→ TO DO
Copy out the full listing below, character for character.

→ MATERIAL PROVIDED
________________

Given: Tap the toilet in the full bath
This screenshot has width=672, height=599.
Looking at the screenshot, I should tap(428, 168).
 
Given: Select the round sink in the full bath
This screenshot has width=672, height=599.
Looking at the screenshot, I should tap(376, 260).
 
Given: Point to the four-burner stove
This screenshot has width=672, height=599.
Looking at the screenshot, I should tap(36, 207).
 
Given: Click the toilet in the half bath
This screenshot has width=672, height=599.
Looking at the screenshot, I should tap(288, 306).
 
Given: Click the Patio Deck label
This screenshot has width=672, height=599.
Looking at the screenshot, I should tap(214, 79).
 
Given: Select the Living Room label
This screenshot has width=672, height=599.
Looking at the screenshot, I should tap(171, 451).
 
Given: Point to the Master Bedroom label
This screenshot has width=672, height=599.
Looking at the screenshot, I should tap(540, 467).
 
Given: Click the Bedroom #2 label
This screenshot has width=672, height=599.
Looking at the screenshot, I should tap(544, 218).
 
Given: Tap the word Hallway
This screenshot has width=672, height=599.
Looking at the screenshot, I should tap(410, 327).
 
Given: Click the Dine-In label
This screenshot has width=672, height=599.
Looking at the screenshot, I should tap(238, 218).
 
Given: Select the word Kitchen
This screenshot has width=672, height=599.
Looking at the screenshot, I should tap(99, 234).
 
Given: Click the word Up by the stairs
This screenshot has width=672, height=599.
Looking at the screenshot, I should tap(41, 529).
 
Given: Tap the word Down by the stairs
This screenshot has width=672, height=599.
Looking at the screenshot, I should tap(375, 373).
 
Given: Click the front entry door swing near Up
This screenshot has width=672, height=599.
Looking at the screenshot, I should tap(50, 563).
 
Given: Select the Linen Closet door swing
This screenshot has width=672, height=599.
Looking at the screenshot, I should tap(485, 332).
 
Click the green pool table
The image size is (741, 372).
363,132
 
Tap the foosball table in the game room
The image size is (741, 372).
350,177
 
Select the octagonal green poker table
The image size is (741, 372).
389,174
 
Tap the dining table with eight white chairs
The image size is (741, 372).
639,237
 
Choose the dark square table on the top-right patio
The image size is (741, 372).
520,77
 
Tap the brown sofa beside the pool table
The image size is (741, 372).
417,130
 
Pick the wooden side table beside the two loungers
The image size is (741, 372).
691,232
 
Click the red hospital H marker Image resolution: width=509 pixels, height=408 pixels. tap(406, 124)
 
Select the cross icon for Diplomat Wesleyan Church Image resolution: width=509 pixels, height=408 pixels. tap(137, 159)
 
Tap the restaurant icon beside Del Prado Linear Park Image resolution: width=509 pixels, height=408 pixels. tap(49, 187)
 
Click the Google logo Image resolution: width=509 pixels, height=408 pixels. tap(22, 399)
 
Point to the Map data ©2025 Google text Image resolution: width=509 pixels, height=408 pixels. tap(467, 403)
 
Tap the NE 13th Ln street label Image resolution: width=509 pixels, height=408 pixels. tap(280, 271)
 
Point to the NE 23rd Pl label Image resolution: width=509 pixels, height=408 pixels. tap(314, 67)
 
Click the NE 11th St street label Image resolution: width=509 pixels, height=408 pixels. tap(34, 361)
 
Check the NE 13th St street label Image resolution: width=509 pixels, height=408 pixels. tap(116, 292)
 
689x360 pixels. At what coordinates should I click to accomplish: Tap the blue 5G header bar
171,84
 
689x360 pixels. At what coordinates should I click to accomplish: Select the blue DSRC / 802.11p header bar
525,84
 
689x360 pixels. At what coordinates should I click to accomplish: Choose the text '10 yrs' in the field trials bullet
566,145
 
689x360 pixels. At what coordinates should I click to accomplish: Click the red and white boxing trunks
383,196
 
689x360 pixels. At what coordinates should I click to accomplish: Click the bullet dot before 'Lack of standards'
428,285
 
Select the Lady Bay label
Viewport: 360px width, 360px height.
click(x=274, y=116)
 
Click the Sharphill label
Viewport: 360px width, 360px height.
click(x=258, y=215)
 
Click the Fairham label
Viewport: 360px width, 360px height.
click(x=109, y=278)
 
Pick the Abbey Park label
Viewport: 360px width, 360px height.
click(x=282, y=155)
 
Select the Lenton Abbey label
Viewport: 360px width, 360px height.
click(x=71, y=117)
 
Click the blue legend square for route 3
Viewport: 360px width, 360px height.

________________

→ RESULT BELOW
Given: Tap the toilet in the full bath
This screenshot has width=672, height=599.
Looking at the screenshot, I should tap(428, 168).
 
Given: Select the round sink in the full bath
This screenshot has width=672, height=599.
Looking at the screenshot, I should tap(376, 260).
 
Given: Point to the four-burner stove
This screenshot has width=672, height=599.
Looking at the screenshot, I should tap(36, 207).
 
Given: Click the toilet in the half bath
This screenshot has width=672, height=599.
Looking at the screenshot, I should tap(288, 306).
 
Given: Click the Patio Deck label
This screenshot has width=672, height=599.
Looking at the screenshot, I should tap(214, 79).
 
Given: Select the Living Room label
This screenshot has width=672, height=599.
Looking at the screenshot, I should tap(171, 451).
 
Given: Point to the Master Bedroom label
This screenshot has width=672, height=599.
Looking at the screenshot, I should tap(540, 467).
 
Given: Click the Bedroom #2 label
This screenshot has width=672, height=599.
Looking at the screenshot, I should tap(544, 218).
 
Given: Tap the word Hallway
This screenshot has width=672, height=599.
Looking at the screenshot, I should tap(410, 327).
 
Given: Click the Dine-In label
This screenshot has width=672, height=599.
Looking at the screenshot, I should tap(238, 218).
 
Given: Select the word Kitchen
This screenshot has width=672, height=599.
Looking at the screenshot, I should tap(99, 234).
 
Given: Click the word Up by the stairs
This screenshot has width=672, height=599.
Looking at the screenshot, I should tap(41, 529).
 
Given: Tap the word Down by the stairs
This screenshot has width=672, height=599.
Looking at the screenshot, I should tap(375, 373).
 
Given: Click the front entry door swing near Up
This screenshot has width=672, height=599.
Looking at the screenshot, I should tap(50, 563).
 
Given: Select the Linen Closet door swing
This screenshot has width=672, height=599.
Looking at the screenshot, I should tap(485, 332).
 
Click the green pool table
The image size is (741, 372).
363,132
 
Tap the foosball table in the game room
The image size is (741, 372).
350,177
 
Select the octagonal green poker table
The image size is (741, 372).
389,174
 
Tap the dining table with eight white chairs
The image size is (741, 372).
639,237
 
Choose the dark square table on the top-right patio
The image size is (741, 372).
520,77
 
Tap the brown sofa beside the pool table
The image size is (741, 372).
417,130
 
Pick the wooden side table beside the two loungers
The image size is (741, 372).
691,232
 
Click the red hospital H marker Image resolution: width=509 pixels, height=408 pixels. tap(406, 124)
 
Select the cross icon for Diplomat Wesleyan Church Image resolution: width=509 pixels, height=408 pixels. tap(137, 159)
 
Tap the restaurant icon beside Del Prado Linear Park Image resolution: width=509 pixels, height=408 pixels. tap(49, 187)
 
Click the Google logo Image resolution: width=509 pixels, height=408 pixels. tap(22, 399)
 
Point to the Map data ©2025 Google text Image resolution: width=509 pixels, height=408 pixels. tap(467, 403)
 
Tap the NE 13th Ln street label Image resolution: width=509 pixels, height=408 pixels. tap(280, 271)
 
Point to the NE 23rd Pl label Image resolution: width=509 pixels, height=408 pixels. tap(314, 67)
 
Click the NE 11th St street label Image resolution: width=509 pixels, height=408 pixels. tap(34, 361)
 
Check the NE 13th St street label Image resolution: width=509 pixels, height=408 pixels. tap(116, 292)
 
689x360 pixels. At what coordinates should I click to accomplish: Tap the blue 5G header bar
171,84
 
689x360 pixels. At what coordinates should I click to accomplish: Select the blue DSRC / 802.11p header bar
525,84
 
689x360 pixels. At what coordinates should I click to accomplish: Choose the text '10 yrs' in the field trials bullet
566,145
 
689x360 pixels. At what coordinates should I click to accomplish: Click the red and white boxing trunks
383,196
 
689x360 pixels. At what coordinates should I click to accomplish: Click the bullet dot before 'Lack of standards'
428,285
 
Select the Lady Bay label
Viewport: 360px width, 360px height.
click(x=274, y=116)
 
Click the Sharphill label
Viewport: 360px width, 360px height.
click(x=258, y=215)
 
Click the Fairham label
Viewport: 360px width, 360px height.
click(x=109, y=278)
 
Pick the Abbey Park label
Viewport: 360px width, 360px height.
click(x=282, y=155)
 
Select the Lenton Abbey label
Viewport: 360px width, 360px height.
click(x=71, y=117)
 
Click the blue legend square for route 3
Viewport: 360px width, 360px height.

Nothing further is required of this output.